16th-century Finnish clergyman and the official founder of literary Finnish

Mikael Agricola (/fi/; c. 1510 – 9 April 1557) was a Finnish Lutheran clergyman who became the de facto founder of literary Finnish and a prominent proponent of the Protestant Reformation in Sweden, including Finland, which was a Swedish territory at the time. He is often called the "father of literary Finnish".

Agricola was consecrated as the bishop of Turku (Åbo) in 1554, without papal approval. He continued the reform of the Finnish church (then a part of the Church of Sweden) along Lutheran lines. He translated the New Testament into Finnish and also produced the prayer book and hymns used in Finland's new Lutheran Church. This work set the rules of orthography that are the basis of modern Finnish spelling. His thorough work is particularly remarkable in that he accomplished it in only three years.

He died of sudden illness while returning from a trip during which he assisted in negotiating the Treaty of Novgorod with the Tsardom of Russia.

==Biography==

===Early life===
Michael Olaui or Mikael Olofsson (Finnish Mikael Olavinpoika) was born in c. 1510 in the village of Torsby in Pernå (Pernaja), Nyland (Uusimaa), in what now is part of Finland but then was part of Sweden. He was named after the patron saint of Pernå's church. The exact date of his birth, like most details of his life, is unknown. His family was a quite wealthy gentry family according to the local bailiff's accounting. He had three sisters, but their names are not known. His teachers apparently recognized his aptitude for languages and his rector Bartholomeus sent him to Viborg (Fi. Viipuri; now Vyborg, Russia) for Latin school and some priestly training, where he attended the school of Erasmus. It is not known whether his first language was Finnish or Swedish; Pernå was mostly a Swedish-speaking district, but the language he used in his works indicates that he was a native speaker of Finnish. However, he mastered both languages like a native speaker and was possibly a bilingual child.

===Studies===
When Michael studied in Viborg (Viipuri) he assumed the surname Agricola ("farmer" gv. "agriculture"); surnames based on one's father's status and occupation were common for first-generation scholars at the time. It was probably in Viipuri where he first came in touch with the Reformation and Humanism. The Viipuri castle was ruled by a German count, Johann, who had served the king of Sweden, Gustav Vasa. The count was a supporter of the Reformation, and they already held Lutheran services.

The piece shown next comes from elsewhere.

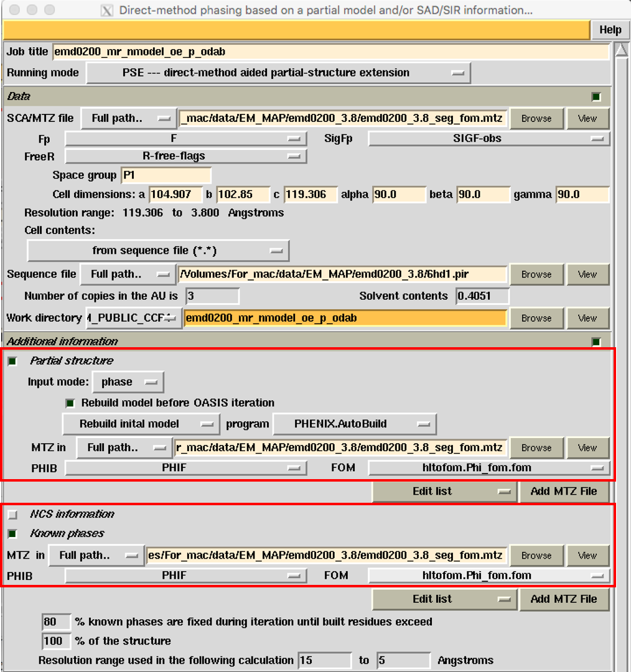Collapse the Data section toggle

In 1528 Agricola followed his teacher to Turku (Åbo), then the center of the Finnish side of the Swedish realm and the capital of the bishopric. There Agricola became a scribe in bishop Martinus Skytte's office. While in Turku Agricola met Martin Luther's first Finnish student Petrus Särkilahti, who eagerly spread the idea of the Reformation. Särkilahti died in 1529, and it was up to Agricola to continue Särkilahti's work. Agricola was ordained for priesthood sometime in the early 1530s.

In 1536 the bishop of Turku sent Agricola to study in Wittenberg in Germany. He concentrated on the lectures of Philipp Melanchthon, who was an expert in Greek. In Wittenberg Agricola studied under Luther. Agricola got recommendations to Swedish King Gustav Vasa from both of the reformers. He sent two letters to Gustav, asking for a confirmation for a stipend. When the confirmation came, Agricola bought books (for example, the complete works of Aristotle). In 1537 he started translating the New Testament into Finnish.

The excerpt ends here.